Echo each of the lines below, keeping every character the same.

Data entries
START

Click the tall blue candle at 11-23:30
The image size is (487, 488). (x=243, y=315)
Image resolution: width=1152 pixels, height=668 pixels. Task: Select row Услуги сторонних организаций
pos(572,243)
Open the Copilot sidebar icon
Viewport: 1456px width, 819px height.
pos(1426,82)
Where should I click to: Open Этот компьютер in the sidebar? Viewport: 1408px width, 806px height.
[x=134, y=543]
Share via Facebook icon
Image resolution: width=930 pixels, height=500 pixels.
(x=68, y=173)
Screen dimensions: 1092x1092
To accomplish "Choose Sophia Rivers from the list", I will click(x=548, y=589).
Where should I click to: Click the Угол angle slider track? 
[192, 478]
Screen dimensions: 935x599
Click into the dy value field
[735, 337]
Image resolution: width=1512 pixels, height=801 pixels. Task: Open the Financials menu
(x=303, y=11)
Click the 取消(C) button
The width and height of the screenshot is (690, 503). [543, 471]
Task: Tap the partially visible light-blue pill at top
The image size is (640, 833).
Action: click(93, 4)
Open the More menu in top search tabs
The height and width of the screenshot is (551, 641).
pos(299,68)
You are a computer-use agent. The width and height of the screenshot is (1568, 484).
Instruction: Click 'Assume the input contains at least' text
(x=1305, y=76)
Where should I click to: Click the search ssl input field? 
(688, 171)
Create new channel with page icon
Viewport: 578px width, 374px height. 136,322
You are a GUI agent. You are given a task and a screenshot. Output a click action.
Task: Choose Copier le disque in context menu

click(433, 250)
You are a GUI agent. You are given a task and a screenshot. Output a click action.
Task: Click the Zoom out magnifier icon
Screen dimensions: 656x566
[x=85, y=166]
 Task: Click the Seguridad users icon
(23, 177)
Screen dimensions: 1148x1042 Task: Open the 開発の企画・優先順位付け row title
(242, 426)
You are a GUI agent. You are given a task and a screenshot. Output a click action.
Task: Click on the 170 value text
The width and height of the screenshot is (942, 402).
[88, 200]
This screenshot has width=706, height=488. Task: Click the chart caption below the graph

END

Complete output »
Click the tall blue candle at 11-23:30
The image size is (487, 488). (x=243, y=315)
Image resolution: width=1152 pixels, height=668 pixels. Task: Select row Услуги сторонних организаций
pos(572,243)
Open the Copilot sidebar icon
Viewport: 1456px width, 819px height.
pos(1426,82)
Where should I click to: Open Этот компьютер in the sidebar? Viewport: 1408px width, 806px height.
[x=134, y=543]
Share via Facebook icon
Image resolution: width=930 pixels, height=500 pixels.
(x=68, y=173)
Screen dimensions: 1092x1092
To accomplish "Choose Sophia Rivers from the list", I will click(x=548, y=589).
Where should I click to: Click the Угол angle slider track? 
[192, 478]
Screen dimensions: 935x599
Click into the dy value field
[735, 337]
Image resolution: width=1512 pixels, height=801 pixels. Task: Open the Financials menu
(x=303, y=11)
Click the 取消(C) button
The width and height of the screenshot is (690, 503). [543, 471]
Task: Tap the partially visible light-blue pill at top
The image size is (640, 833).
Action: click(93, 4)
Open the More menu in top search tabs
The height and width of the screenshot is (551, 641).
pos(299,68)
You are a computer-use agent. The width and height of the screenshot is (1568, 484).
Instruction: Click 'Assume the input contains at least' text
(x=1305, y=76)
Where should I click to: Click the search ssl input field? 
(688, 171)
Create new channel with page icon
Viewport: 578px width, 374px height. 136,322
You are a GUI agent. You are given a task and a screenshot. Output a click action.
Task: Choose Copier le disque in context menu

click(433, 250)
You are a GUI agent. You are given a task and a screenshot. Output a click action.
Task: Click the Zoom out magnifier icon
Screen dimensions: 656x566
[x=85, y=166]
 Task: Click the Seguridad users icon
(23, 177)
Screen dimensions: 1148x1042 Task: Open the 開発の企画・優先順位付け row title
(242, 426)
You are a GUI agent. You are given a task and a screenshot. Output a click action.
Task: Click on the 170 value text
The width and height of the screenshot is (942, 402).
[88, 200]
This screenshot has width=706, height=488. Task: Click the chart caption below the graph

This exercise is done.